Induction of crystals
After the solvent completely dissolves the solid, recrystallization can proceed. Take a clean stirring rod and slowly scratch the inside of the flask containing the solution. Do not completely immerse the rod in the solution. The scratching of the flask will induce crystal formation to begin. Remove the rod and watch as more of the crystals form in the flask. Take the flask and place it in a larger beaker or flask that is filled with ice. This will help promote more crystal growth
Allow enough time for the crystals to grow in the ice bath before collection of the crystals. Now the student should use the air stream setup to evaporate the rest of the solvent. The micropipette should have a slow stream of air coming out of it. Place the pipette above the liquid and allow it to blow onto it until all the solution is completely gone. After this procedure, the student should once again begin to carefully remove all the solid crystals from the flask. Try to get as much as possible. Allow time for the sample to sit and dry as well. The student should record the weight of the purified sample and place it in safe place for further tests. This would be a perfect time for the student to perform more calculations on the purified sample.

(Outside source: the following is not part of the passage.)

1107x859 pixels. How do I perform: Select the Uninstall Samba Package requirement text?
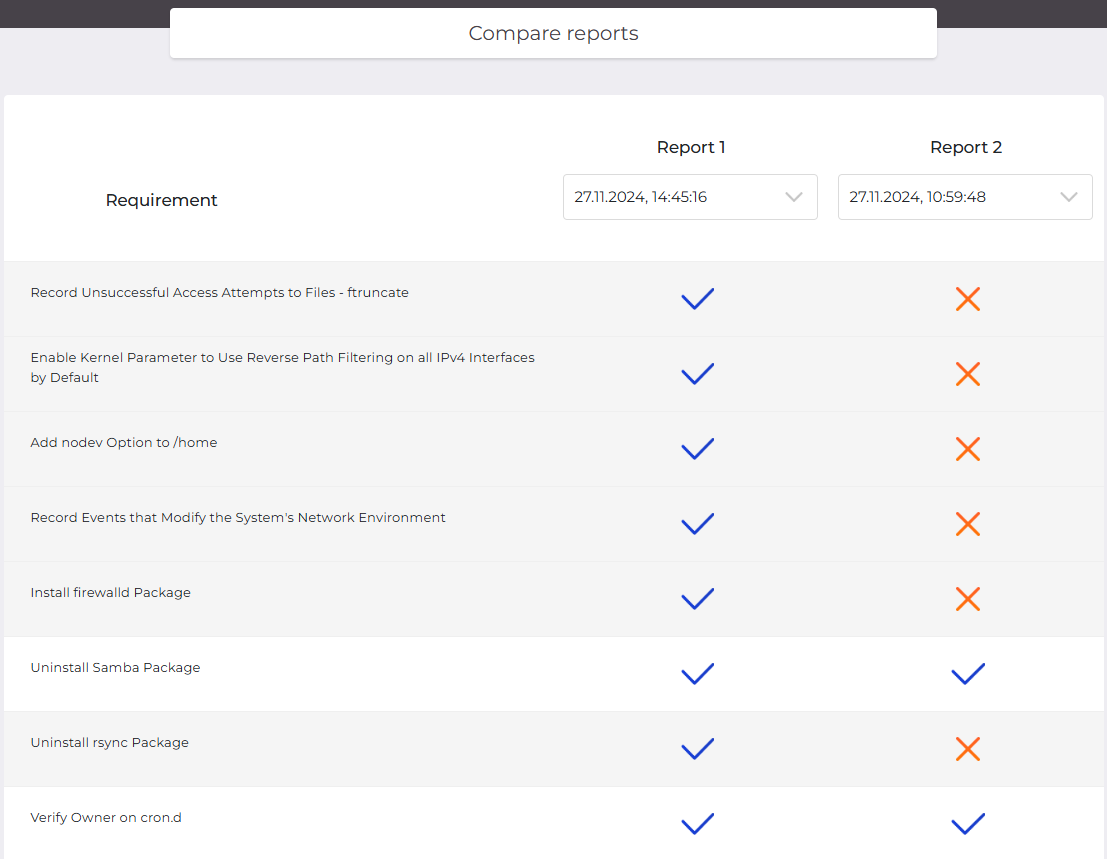[x=116, y=668]
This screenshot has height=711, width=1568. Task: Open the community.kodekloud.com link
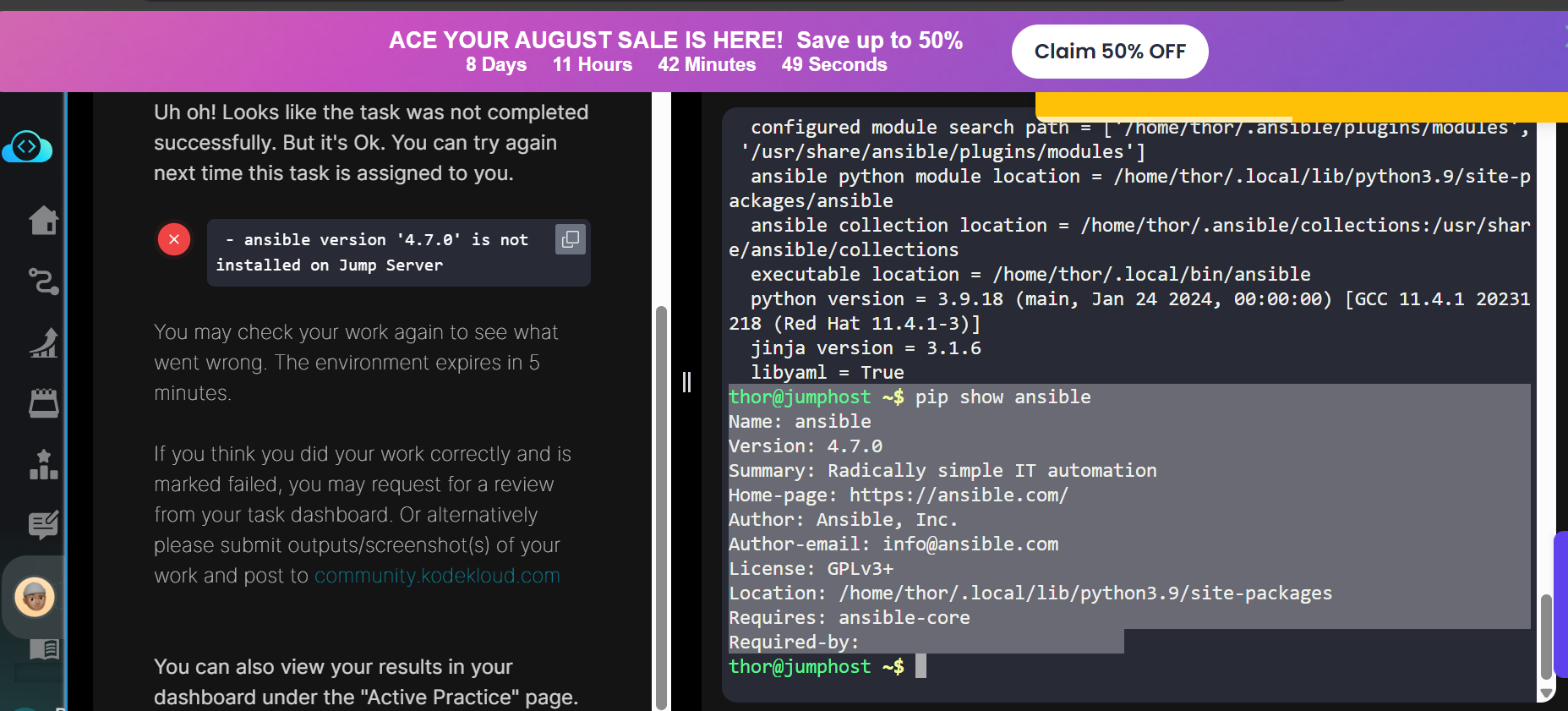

Evaluation Methods for purity
Now it is time to find out if all the hard work has paid off. Hopefully, the recrystallization has removed most of the impurities found in the sample. If it has not, more purification method might be an option for the student to consider.
Small scale test
These test are of more generic method to find out what the sample is made up of. A melting point test can help determine the chemical formula of the product. Each chemical compound has a specific melting point, and a student can refer to these melting points in a reference manual provided in the lab. Also, the tool used for melting point tests are also available in the lab. Another small test is Thin Layer Chromatography. Also know as TLC, this test can help determine other chemical compounds that might exist in the sample. The process of TLC is available in the other series of instruction guides titled, Identification Tests.
More accurate tests
The student or instructor to conduct more complicated test to determine the chemical nature of the product. This can be done using Infrared Spectroscopy or Nuclear Magnetic Resonance. Both of these procedures require machines that give computer readouts on the nature of a sample compound. These tools provide exact measurements and formulas.
Frequently asked questions and troubleshooting
Q: How do I know when the reactions are done?
A: Follow the instructions, usually a color change or something will indicate that the reaction is over. Or ask the instructor
Q: Can I skip the Recrystallization process?
A: This process does not have to be done if the student has achieved a sample that is pure after filtration. However, this is highly unlikely.
Q: How do I know when the filtrate is completely clear of product?
A: This is a judgment call. The student should look to see if there could be more product left to filter out. Try to do the filtration at least twice.
Q: What if know crystals form?
A: Keep scratching the glass using the rod. Or try and place the flask in the ice bath earlier, that may induce crystal formation. If nothing happens the solution have been solvated too much to allow the crystals to reform.
IF ALL ELSE FAILS, ASK THE INSTRUCTOR FOR HELP!